Along with worries about Europe’s misfiring economy, where activity is fading while price pressures persist, and a seemingly endless stream of bad news out of China, the latest U.S. earnings season has served up evidence of weakening consumer patterns. In the face of this, analyst projection­s for luxury companies still look overly optimistic to some investors.

“Many brokers have revised their target prices and I think that the consensus was a little too high,” Vacossin said, adding that he has reduced his positions in LVMH and Hermes Internatio­nal SCA. Those two companies, like Moncler SPA and Swatch Group AG, are expected to post double-digit growth in their current reporting years.

HSBC Holdings PLC analysts broke ranks last week as they cautioned that third-quarter results in luxury are likely to be “soft.” Spending on luxury items in Europe has only recovered to 41 per cent of August 2019 levels, they said, with constraint­s around flight capacity and visas limiting tourist numbers and adding to local headwinds.

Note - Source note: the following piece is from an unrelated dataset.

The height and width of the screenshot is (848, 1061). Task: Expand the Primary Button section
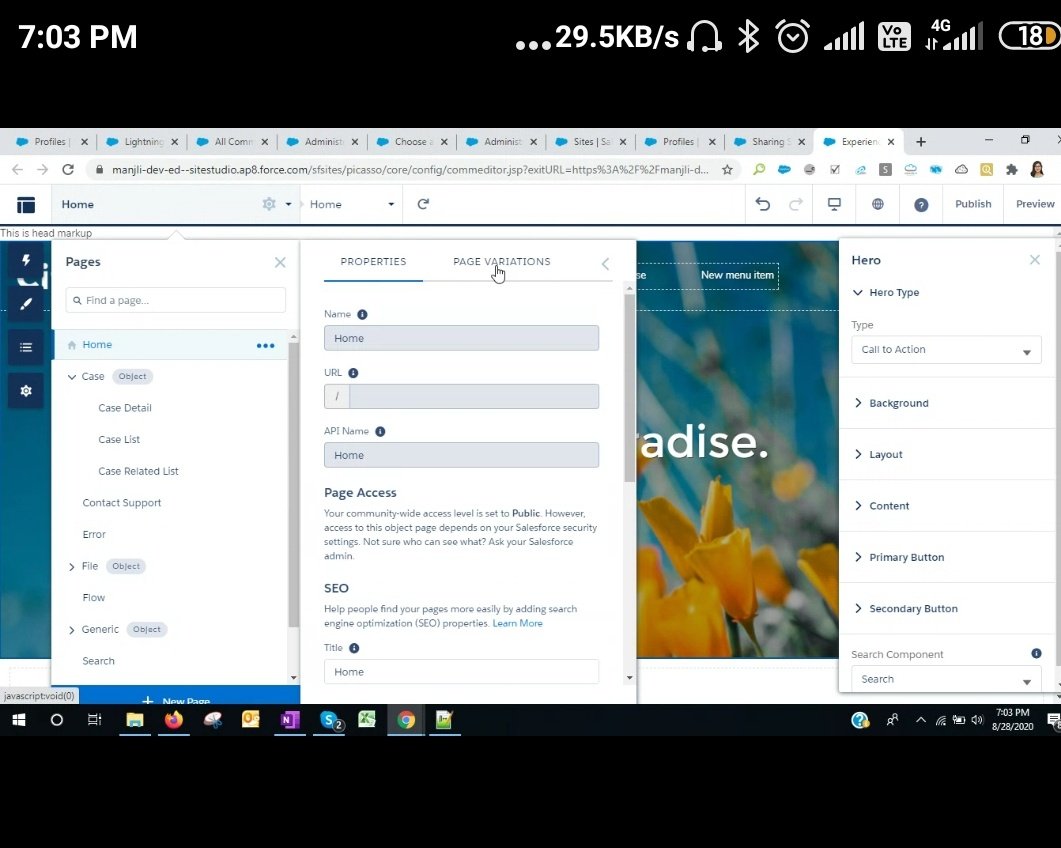pyautogui.click(x=907, y=557)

What’s more, technical analysts point to signals suggesting there is a risk that the descent for LVMH and its luxury peers could get worse.

“The underperfo­rmance of the sector has a high probabilit­y to continue in the coming months,” said Daybyday technical analyst Valerie Gastaldy. “Hermes will be key to the speed of the moves. It is holding up remarkably well, and it may buy some time for the rest of the sector. Yet, overall, risks remain to the downside, both in terms of absolute and relative performanc­e, if we look into the end of the year.”

Analyst projection­s still don’t reflect such concerns. Their aggregate price targets imply a 25 per cent gain for LVMH over the next year, a 28 per cent increase for Gucci-owner Kering SA and a 9.5 per cent advance for Birkin-bag maker Hermes. By their estimates, the MSCI’S index for the sector offers a potential return of more than 12 per cent.

“The stocks performed well this year, so it makes sense to take some profits,” Vacossin said. “But I think it’s more a tactical move rather than a broad change in trend.”

IN EUROPE, ONGOING INFLATION IS STARTING TO IMPACT LOCAL DEMAND.